The expo is running at the same time as the World Maritime Technology Conference.

Combined, that and other meetings’ presence in downtown Providence reflect favorably on the conference business associated with the Convention Center, said Elorza and PWCVB President and CEO Martha Sheridan.

“The meetings and convention industry in Providence is a powerful economic generator, filling hotels, restaurants and the Rhode Island Convention Center,” said Elorza. “It also serves as a springboard to other economic opportunities, whether it is the conversion of meeting delegates to leisure travelers or the chance to meet with world-class leaders in their field.”

In all, meetings, conventions and sporting events booked by the PWCVB in September, October and November generated $17 million in direct spending, a news release from the convention and visitors bureau said.

The Expo will generate $674,000 in direct spend and has brought experts in the field of naval engineering and architecture here, Sheridan noted.

“In Providence, we have enjoyed a particularly lucrative fall that has seen several medical and scientific groups meet,” she added.

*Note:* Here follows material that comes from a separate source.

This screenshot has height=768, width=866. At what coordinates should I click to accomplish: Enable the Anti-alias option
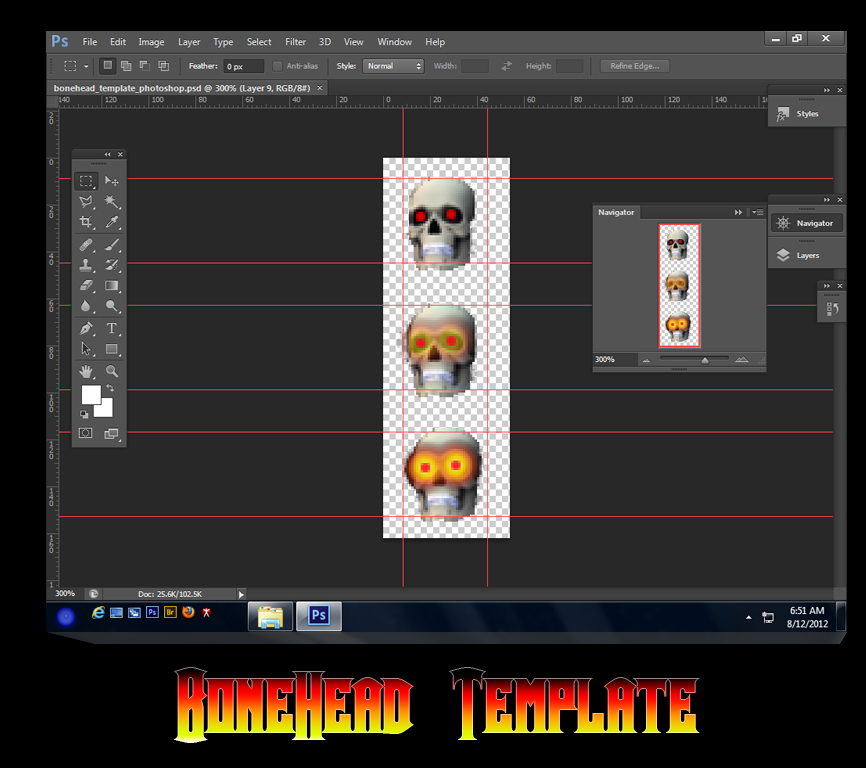(x=277, y=66)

Other key meetings and conventions held this fall that resulted in economic impact to the city include the Association of Pediatric Hematology/Oncology Nurses Annual Conference, with a direct spend of $1.6 million, and the American Biological Safety Association Annual Conference, with a direct spend of $1.5 million.

Elorza’s administration, along with representatives of the R.I. Commerce Corp., have been working with both SNAME and the WMTC, organizing a presentation by the University of Rhode Island and Deepwater Wind, and hosting a small reception for conference delegates.

Sheridan, a board member of the U.S. Travel Association, pointed to that organization’s “Meetings Mean Business” campaign, which champions the meetings industry’s role in economic development.

“The purpose of ‘Meetings Mean Business’ is to develop an information and advocacy platform that explains how the industry drives business, creates jobs and generates economic value,” said Sheridan.